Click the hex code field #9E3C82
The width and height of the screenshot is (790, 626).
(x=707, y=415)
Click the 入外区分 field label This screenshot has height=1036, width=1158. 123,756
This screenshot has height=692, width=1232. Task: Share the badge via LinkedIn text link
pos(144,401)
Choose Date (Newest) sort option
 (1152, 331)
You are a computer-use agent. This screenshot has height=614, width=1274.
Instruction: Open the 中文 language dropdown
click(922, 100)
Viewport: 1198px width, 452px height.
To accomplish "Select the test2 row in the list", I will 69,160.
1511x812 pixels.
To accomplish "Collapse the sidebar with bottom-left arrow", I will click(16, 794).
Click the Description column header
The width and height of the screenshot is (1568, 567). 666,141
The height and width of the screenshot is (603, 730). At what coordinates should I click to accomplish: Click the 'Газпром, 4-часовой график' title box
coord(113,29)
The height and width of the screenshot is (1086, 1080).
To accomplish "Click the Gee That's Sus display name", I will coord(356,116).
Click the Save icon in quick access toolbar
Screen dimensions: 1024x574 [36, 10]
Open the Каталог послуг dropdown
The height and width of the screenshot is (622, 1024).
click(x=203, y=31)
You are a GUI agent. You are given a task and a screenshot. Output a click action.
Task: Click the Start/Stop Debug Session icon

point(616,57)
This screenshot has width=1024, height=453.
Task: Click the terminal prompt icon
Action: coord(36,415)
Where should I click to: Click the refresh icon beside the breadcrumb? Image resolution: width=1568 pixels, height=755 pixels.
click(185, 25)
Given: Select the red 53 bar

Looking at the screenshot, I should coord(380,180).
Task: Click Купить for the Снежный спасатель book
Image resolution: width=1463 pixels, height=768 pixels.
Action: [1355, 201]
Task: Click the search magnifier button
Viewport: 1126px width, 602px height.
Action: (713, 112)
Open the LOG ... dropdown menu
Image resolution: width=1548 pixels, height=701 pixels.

HOW TO COMPLETE THIS TASK ->
Give the number of lines in the entries above that include the string "will". No other output is expected.

OUTPUT OF THE TASK ->
3